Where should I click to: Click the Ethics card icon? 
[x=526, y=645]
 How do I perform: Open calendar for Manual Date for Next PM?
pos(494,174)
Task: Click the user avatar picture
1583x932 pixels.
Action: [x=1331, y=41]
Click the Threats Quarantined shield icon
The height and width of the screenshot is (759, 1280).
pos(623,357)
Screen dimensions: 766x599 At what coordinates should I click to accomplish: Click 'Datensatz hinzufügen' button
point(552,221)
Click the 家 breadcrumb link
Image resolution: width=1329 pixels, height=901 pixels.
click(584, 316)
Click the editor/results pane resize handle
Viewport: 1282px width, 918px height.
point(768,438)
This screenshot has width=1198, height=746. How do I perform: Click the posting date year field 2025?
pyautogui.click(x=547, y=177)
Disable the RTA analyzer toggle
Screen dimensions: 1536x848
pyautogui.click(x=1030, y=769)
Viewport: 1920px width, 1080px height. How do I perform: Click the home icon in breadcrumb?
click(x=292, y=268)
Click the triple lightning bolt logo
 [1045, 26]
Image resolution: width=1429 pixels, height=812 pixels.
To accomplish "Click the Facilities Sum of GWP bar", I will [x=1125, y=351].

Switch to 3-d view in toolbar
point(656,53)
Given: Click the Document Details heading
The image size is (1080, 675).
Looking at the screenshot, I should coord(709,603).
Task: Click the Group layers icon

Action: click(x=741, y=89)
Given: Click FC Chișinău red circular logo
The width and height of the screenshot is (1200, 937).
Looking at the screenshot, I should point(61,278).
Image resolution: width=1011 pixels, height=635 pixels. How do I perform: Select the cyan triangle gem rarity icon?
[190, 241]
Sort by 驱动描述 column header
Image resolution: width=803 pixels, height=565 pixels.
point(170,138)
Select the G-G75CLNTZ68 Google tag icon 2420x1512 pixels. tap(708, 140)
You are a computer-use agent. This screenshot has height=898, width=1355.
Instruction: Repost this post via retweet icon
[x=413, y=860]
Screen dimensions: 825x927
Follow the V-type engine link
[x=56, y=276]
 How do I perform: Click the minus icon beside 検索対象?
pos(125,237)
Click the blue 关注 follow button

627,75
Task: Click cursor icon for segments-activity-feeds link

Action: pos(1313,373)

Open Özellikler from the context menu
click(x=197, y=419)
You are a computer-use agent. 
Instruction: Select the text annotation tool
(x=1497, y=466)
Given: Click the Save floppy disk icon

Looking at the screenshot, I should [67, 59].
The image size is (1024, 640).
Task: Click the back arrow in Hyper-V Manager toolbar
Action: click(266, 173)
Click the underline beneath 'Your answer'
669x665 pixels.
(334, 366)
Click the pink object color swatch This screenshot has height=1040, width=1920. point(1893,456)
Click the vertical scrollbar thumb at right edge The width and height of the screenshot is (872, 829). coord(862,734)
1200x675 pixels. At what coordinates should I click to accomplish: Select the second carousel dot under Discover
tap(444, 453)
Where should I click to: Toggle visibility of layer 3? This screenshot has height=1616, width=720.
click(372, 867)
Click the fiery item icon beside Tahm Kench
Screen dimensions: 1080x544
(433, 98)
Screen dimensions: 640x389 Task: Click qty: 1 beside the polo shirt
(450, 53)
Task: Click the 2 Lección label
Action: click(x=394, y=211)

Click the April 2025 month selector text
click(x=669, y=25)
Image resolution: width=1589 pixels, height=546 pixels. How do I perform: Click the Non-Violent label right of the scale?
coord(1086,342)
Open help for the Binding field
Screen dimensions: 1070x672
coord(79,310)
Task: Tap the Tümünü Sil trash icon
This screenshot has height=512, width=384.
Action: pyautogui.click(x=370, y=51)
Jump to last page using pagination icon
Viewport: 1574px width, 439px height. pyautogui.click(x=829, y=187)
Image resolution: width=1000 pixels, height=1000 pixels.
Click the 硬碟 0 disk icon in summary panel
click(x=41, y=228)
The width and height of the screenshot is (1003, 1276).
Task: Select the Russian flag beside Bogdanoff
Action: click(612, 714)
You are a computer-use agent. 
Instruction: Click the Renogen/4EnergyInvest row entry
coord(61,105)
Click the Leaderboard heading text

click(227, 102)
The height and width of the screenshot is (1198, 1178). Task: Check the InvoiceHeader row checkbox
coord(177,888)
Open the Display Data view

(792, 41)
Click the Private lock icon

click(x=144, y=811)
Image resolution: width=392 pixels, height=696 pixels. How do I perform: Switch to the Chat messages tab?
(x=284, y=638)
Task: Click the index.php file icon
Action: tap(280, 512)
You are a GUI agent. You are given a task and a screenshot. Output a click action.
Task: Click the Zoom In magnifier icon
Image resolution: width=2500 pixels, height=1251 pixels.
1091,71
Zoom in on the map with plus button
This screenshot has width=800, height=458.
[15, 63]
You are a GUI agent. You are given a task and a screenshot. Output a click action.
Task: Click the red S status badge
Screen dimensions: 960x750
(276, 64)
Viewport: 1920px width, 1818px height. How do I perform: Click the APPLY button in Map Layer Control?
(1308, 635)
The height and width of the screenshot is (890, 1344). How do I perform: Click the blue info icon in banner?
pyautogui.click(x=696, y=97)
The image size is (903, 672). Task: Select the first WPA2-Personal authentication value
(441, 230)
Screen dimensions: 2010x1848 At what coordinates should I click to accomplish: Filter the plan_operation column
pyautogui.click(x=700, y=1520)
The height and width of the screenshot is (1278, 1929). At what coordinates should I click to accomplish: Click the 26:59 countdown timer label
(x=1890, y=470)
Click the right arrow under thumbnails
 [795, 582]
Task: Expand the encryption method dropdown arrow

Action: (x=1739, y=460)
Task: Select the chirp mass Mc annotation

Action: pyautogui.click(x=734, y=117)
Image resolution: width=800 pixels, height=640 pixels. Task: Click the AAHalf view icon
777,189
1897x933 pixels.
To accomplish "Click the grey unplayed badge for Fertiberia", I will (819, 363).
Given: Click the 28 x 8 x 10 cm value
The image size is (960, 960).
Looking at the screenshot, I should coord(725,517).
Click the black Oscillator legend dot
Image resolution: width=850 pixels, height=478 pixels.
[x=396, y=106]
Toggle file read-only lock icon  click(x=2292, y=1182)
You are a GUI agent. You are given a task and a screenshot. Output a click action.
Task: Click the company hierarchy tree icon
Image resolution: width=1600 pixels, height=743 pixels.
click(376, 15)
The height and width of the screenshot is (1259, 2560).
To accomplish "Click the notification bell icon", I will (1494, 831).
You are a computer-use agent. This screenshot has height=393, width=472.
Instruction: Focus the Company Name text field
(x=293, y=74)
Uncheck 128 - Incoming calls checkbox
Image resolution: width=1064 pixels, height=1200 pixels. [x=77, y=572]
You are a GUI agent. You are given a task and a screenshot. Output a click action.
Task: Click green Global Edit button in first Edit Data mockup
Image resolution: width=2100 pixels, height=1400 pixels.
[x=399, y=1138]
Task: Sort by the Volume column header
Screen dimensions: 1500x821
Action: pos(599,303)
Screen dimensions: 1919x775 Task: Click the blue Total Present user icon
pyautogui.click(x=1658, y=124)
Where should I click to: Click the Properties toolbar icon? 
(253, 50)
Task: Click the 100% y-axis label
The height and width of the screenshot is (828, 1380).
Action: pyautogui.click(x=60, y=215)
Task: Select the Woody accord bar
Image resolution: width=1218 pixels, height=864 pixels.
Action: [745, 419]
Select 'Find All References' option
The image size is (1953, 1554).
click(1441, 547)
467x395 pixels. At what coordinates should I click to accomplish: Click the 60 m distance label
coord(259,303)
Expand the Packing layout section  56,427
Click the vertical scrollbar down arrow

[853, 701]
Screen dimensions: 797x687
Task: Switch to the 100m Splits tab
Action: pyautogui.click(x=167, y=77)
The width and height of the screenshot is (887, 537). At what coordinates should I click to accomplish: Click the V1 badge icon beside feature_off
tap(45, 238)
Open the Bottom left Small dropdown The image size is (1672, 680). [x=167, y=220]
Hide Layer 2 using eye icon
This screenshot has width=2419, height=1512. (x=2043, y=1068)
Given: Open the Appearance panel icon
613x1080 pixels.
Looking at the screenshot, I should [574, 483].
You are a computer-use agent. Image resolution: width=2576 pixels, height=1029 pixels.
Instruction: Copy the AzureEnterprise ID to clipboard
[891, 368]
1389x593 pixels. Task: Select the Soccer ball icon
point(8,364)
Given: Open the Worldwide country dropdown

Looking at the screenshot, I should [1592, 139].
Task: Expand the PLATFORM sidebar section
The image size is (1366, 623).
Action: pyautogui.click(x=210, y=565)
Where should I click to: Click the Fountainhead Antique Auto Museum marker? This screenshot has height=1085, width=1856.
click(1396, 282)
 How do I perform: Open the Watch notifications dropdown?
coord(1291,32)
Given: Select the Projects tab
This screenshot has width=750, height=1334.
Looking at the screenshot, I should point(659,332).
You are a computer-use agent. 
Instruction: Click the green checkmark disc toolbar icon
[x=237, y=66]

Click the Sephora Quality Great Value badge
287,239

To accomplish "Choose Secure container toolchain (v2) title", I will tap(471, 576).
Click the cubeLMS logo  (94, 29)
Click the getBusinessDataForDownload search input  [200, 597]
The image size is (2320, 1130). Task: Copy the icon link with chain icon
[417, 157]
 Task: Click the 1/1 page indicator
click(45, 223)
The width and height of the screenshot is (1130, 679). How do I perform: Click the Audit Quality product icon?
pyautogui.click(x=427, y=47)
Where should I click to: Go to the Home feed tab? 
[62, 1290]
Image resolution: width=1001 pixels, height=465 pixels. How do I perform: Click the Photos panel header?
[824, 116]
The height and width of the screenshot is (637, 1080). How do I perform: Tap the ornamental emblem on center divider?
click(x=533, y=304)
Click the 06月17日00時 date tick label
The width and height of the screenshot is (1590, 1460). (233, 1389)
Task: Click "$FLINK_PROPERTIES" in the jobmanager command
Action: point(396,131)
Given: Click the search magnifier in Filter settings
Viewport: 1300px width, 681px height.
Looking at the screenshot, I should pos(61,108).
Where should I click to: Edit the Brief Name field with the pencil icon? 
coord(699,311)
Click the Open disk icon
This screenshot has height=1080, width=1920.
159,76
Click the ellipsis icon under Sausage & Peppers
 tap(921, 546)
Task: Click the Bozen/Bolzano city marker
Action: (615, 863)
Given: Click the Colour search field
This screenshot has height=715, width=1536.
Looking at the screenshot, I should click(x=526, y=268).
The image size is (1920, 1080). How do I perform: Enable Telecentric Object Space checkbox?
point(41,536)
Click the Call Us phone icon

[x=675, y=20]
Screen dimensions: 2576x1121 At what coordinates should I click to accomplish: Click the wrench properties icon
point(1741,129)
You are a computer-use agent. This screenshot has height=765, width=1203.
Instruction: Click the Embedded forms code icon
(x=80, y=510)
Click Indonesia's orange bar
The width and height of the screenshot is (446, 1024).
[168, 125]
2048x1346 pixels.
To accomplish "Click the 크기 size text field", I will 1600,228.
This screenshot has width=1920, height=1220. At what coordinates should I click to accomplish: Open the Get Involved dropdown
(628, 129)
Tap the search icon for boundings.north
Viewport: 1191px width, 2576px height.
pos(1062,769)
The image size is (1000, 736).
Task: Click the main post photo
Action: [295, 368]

[AIM]
Can you rewrite the part of the listing that opens with the line containing "Image resolution: width=1429" and closes with the line containing "point(170,138)", changing "Document Details" to "Document Summary" and leaving everything else untouched?

[RESULT OF THIS TASK]
Image resolution: width=1429 pixels, height=812 pixels.
To accomplish "Click the Facilities Sum of GWP bar", I will [x=1125, y=351].

Switch to 3-d view in toolbar
point(656,53)
Given: Click the Document Summary heading
The image size is (1080, 675).
Looking at the screenshot, I should coord(709,603).
Task: Click the Group layers icon

Action: click(x=741, y=89)
Given: Click FC Chișinău red circular logo
The width and height of the screenshot is (1200, 937).
Looking at the screenshot, I should point(61,278).
Image resolution: width=1011 pixels, height=635 pixels. How do I perform: Select the cyan triangle gem rarity icon?
[190, 241]
Sort by 驱动描述 column header
Image resolution: width=803 pixels, height=565 pixels.
point(170,138)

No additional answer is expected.